** Begin EXTRACTED DATA **
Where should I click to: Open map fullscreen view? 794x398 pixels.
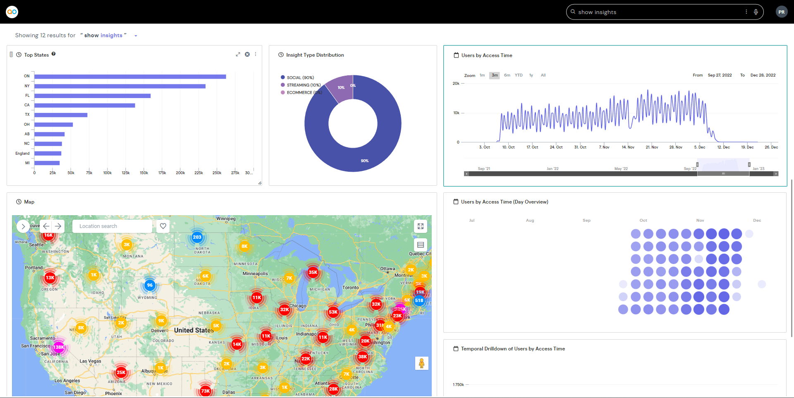click(x=421, y=226)
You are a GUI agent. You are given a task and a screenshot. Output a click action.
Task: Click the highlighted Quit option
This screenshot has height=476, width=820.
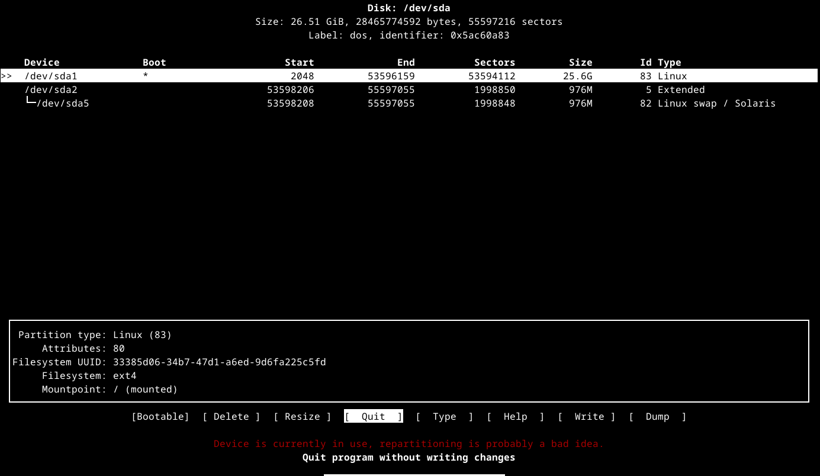373,417
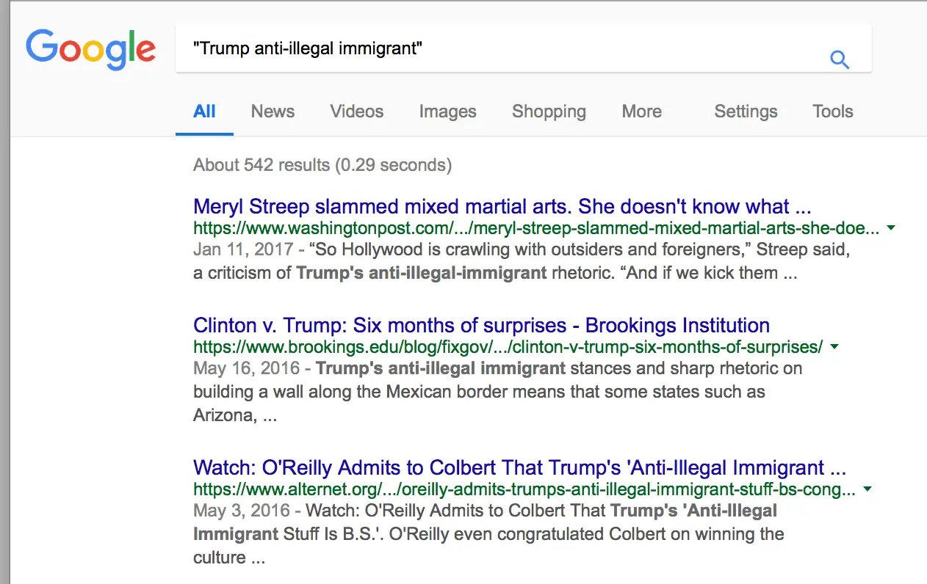Open the Meryl Streep Washington Post result

point(502,206)
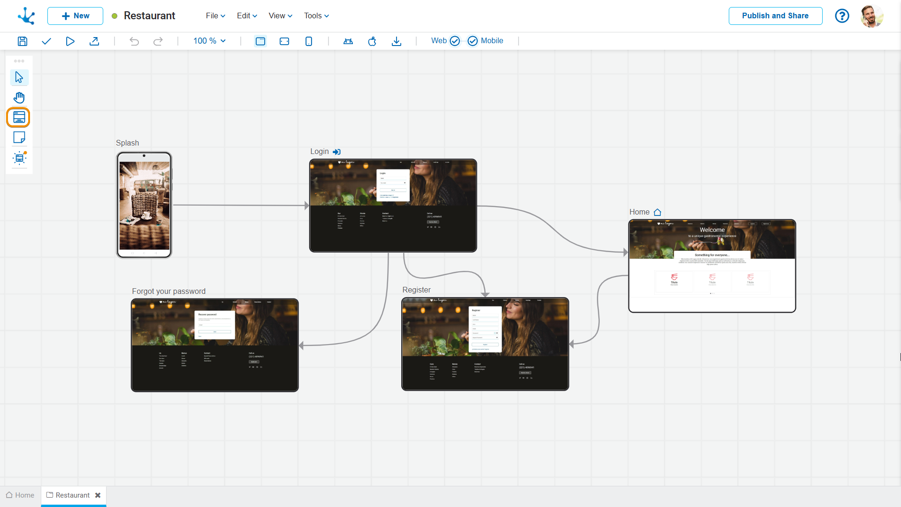Switch to the Home bottom tab
The image size is (901, 507).
[x=20, y=495]
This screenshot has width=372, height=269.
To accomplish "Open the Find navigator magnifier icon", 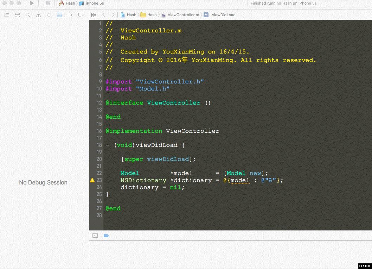I will tap(28, 15).
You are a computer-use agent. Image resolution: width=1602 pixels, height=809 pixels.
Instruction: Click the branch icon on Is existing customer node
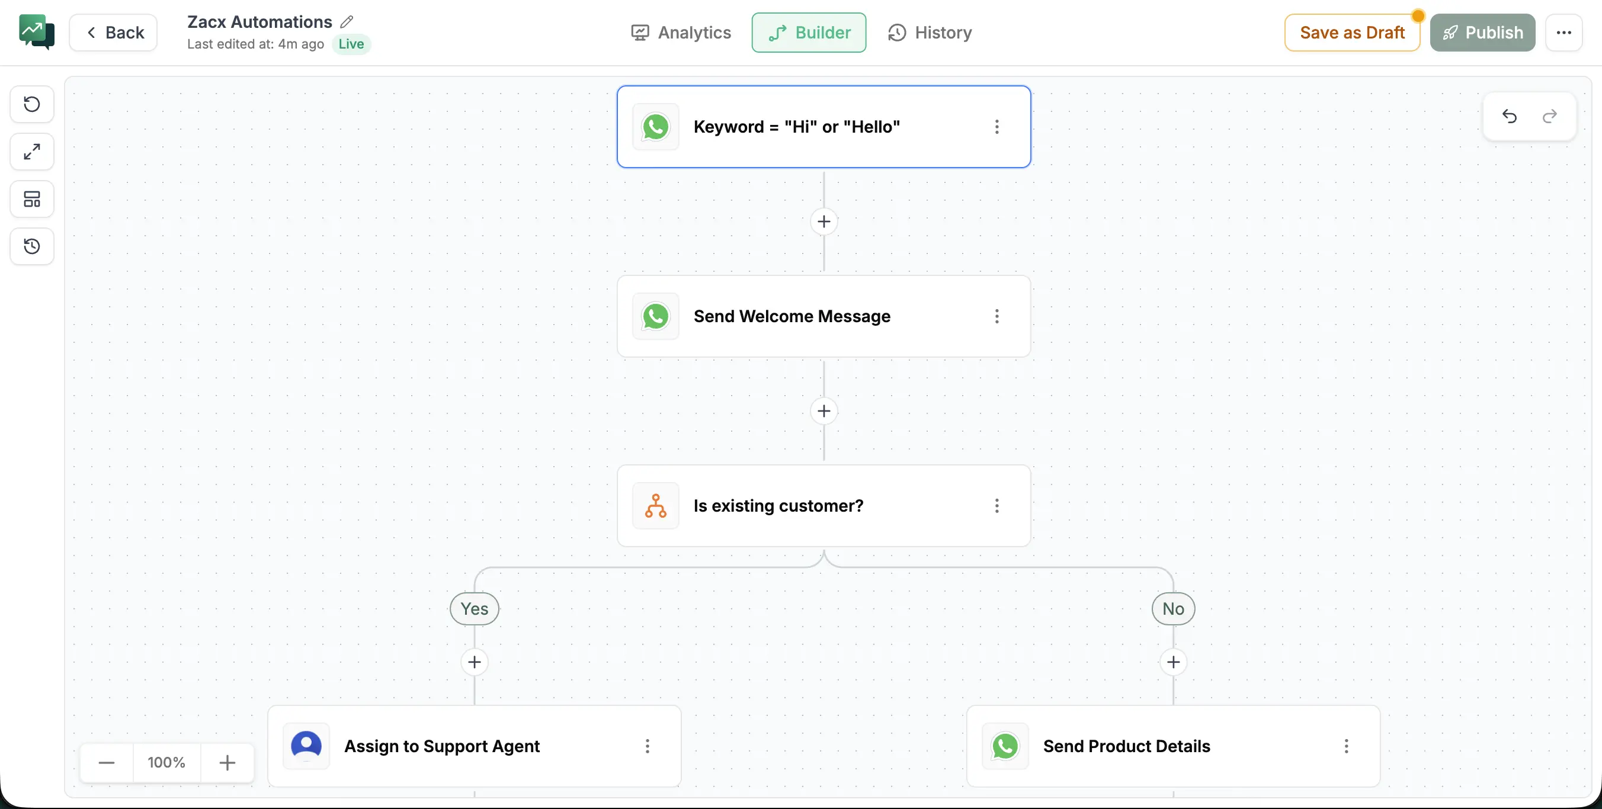655,506
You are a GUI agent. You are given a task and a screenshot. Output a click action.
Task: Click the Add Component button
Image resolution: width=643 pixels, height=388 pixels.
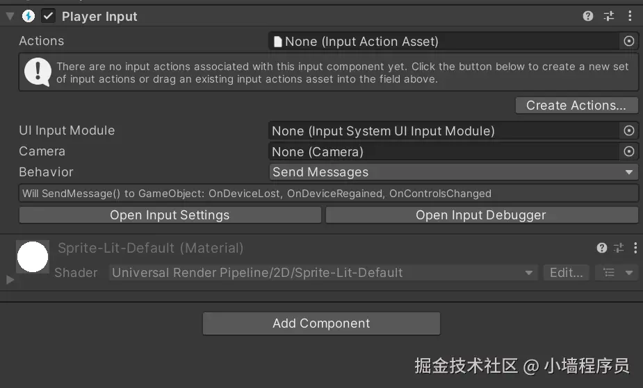(x=321, y=323)
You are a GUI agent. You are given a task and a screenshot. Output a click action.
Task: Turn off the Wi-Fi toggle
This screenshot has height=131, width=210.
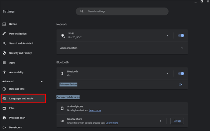(181, 36)
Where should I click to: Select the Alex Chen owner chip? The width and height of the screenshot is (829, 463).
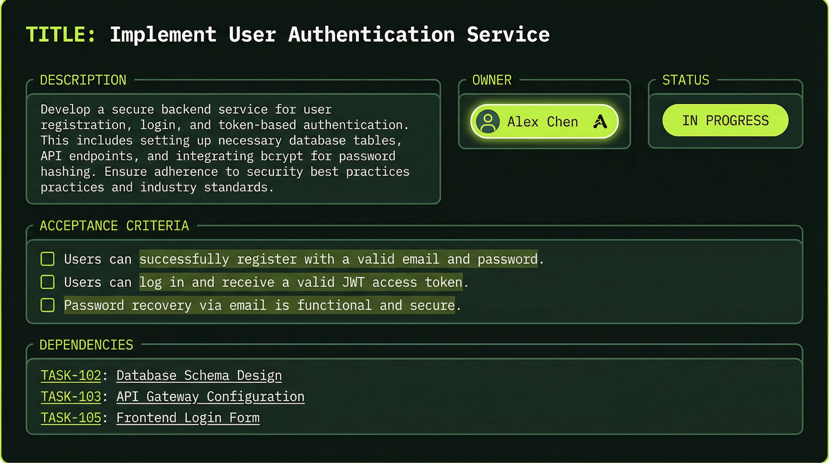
** End EXTRACTED DATA **
**DIRECTIONS:** Reproduce the lines above verbatim, starting at the beginning of the records and ending at the line that contains "click(x=421, y=226)", with both ends included. Omit the pictures from your answer.

**EXERCISE OUTPUT:**
Where should I click to: Open map fullscreen view? 794x398 pixels.
click(x=421, y=226)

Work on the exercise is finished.